Another one was in the same Arrow, with the same shiny PPL and the wet IMC ink in the logbook into a black cloud near Rochester. Have you ever seen your VMC needle going 1500’ in both direction? This one was a good lesson in “how an aircraft should be controlled”.

" few of them ever go outside their own country"

and

“are among the most “international” flyers of all”

and

“German pilots are the ones who fly abroad the most.”

are not logically exclusive

If speed was really a key thing then everybody would be flying a 300HP turbo SEP, on oxygen, at FL200, because that is the only way to get the “sales brochure” figures like 200kt. Otherwise, much more than about 170kt, in a 4-seat tourer, is going to be costing a lot of avgas per mile.

Administrator
Shoreham EGKA, United Kingdom

Flyer59 wrote:

SR22T G5, with a/c: 255 kg

The SR22T G5 has a 1300 pound (589kg) useful load.
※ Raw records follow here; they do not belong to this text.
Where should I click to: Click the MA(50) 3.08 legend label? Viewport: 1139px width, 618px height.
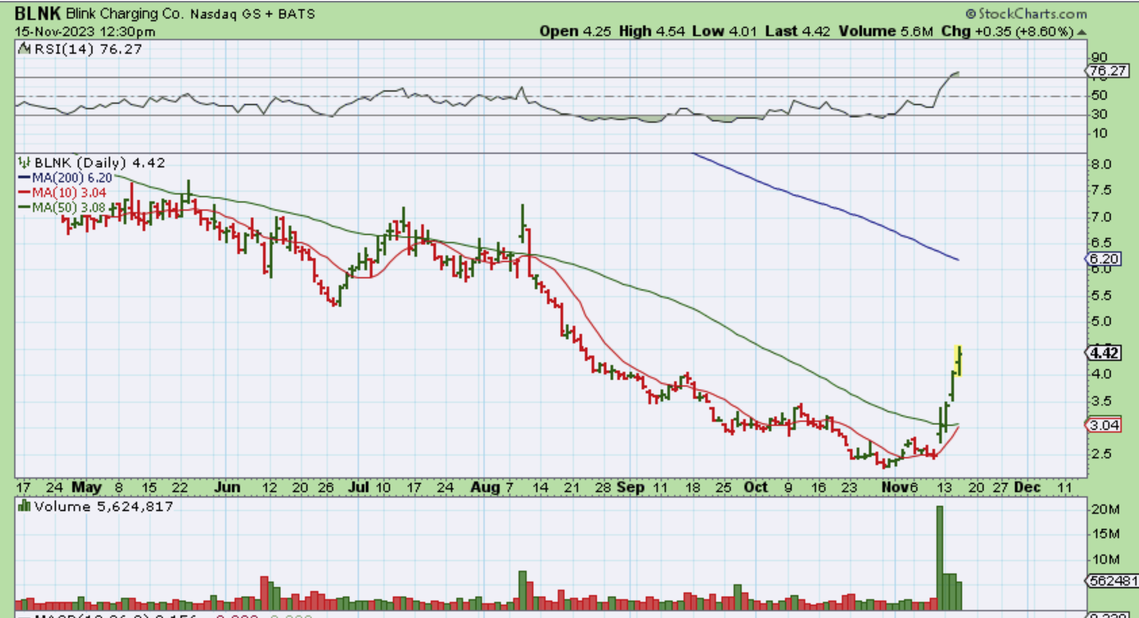tap(69, 208)
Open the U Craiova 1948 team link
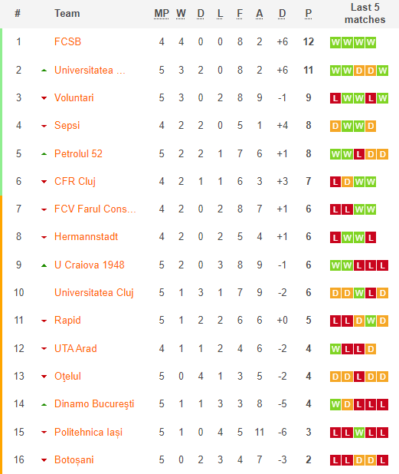Screen dimensions: 399x474 (x=90, y=265)
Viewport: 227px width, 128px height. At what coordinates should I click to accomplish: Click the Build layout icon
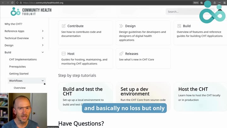click(x=179, y=26)
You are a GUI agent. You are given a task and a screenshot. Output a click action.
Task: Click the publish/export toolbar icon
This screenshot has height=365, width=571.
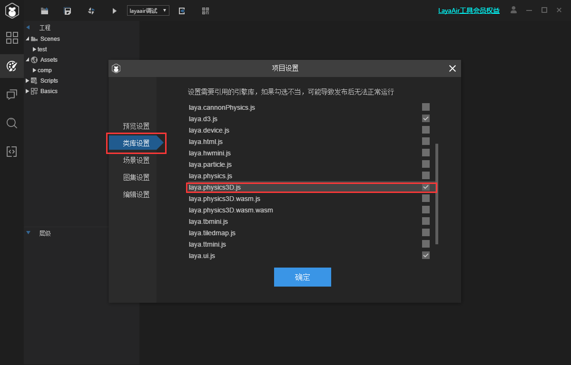[x=182, y=10]
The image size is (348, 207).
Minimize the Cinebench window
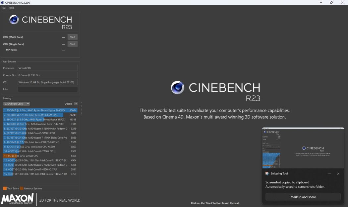[320, 3]
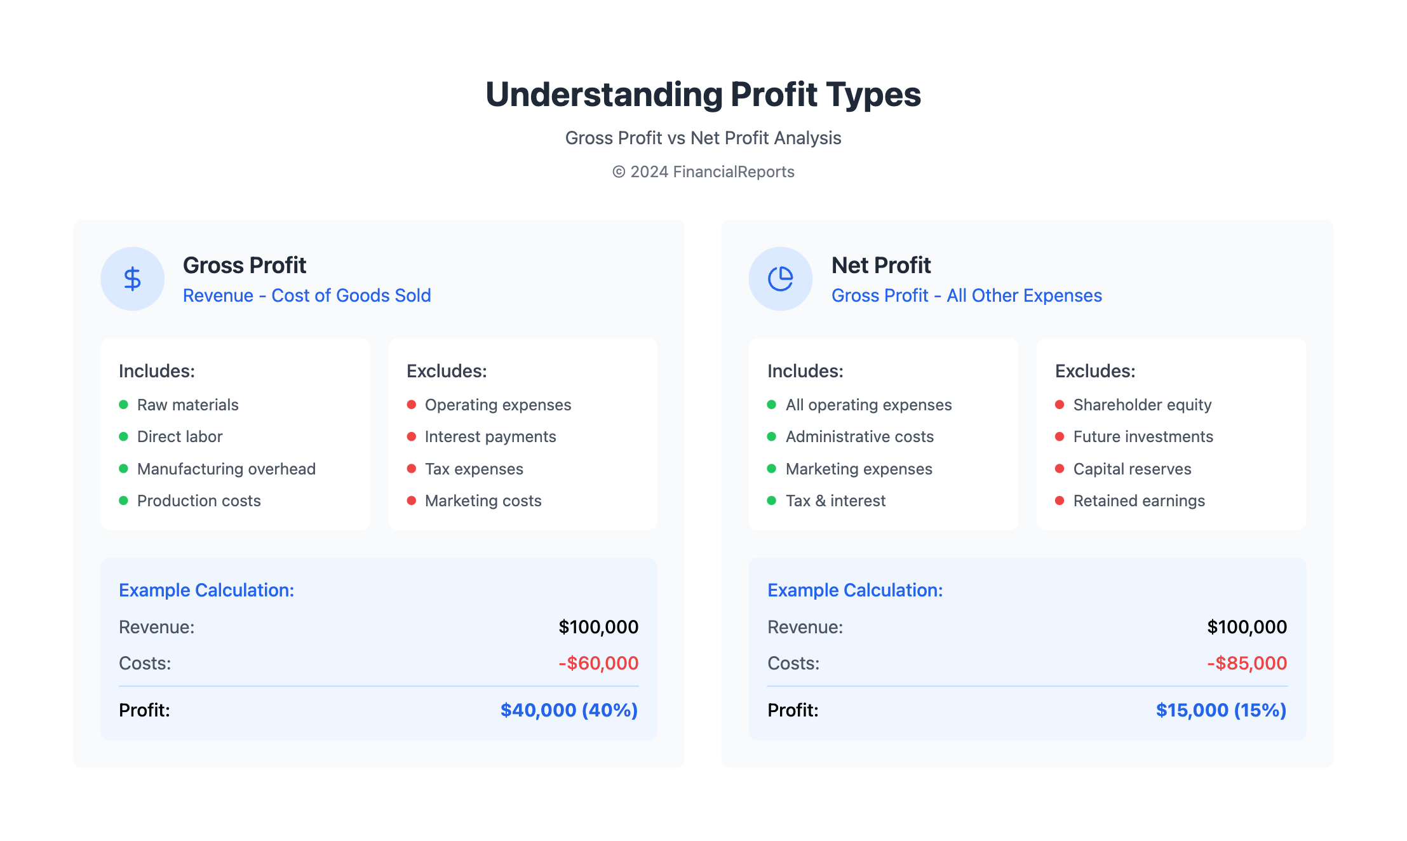Click the Gross Profit - All Other Expenses formula

(966, 295)
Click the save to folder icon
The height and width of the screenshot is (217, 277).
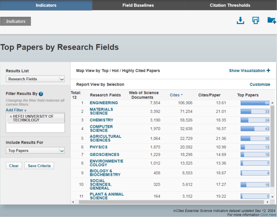click(x=271, y=20)

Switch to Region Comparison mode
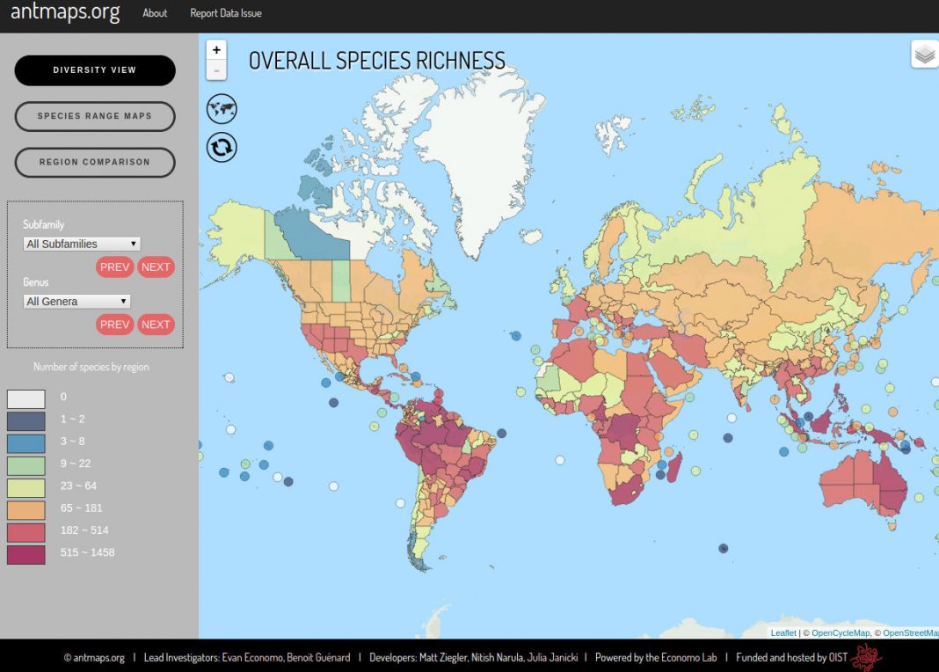95,163
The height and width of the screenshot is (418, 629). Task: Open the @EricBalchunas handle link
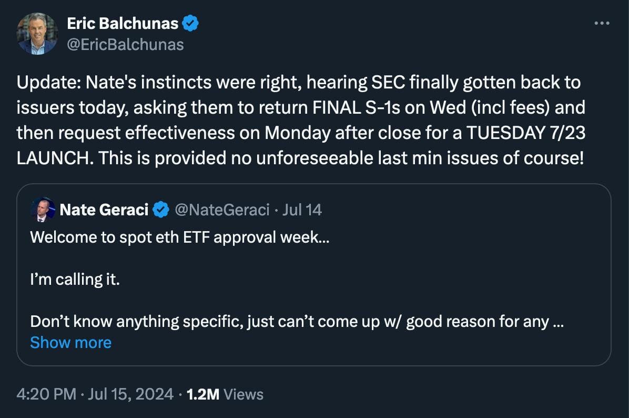(125, 45)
Flyer59: I have had that as well once in a Cirrus SR20 with Avidyne screens. In the SR22T with Perspective you would get a flaps warning if you would forget them. But … now with the new smartCHECK “talking” checklist just was just released in the AppStore by another EuroGA user, you would be reminded by the audio in your headset, right? :-)

Last Edited by AeroPlus at 06 Jan 18:17
EDLE, Netherlands

Right ;-)
(The next version will have an automatic, hands free “After takeoff checklist” that will be read at a preset altitude, like 500 ft.)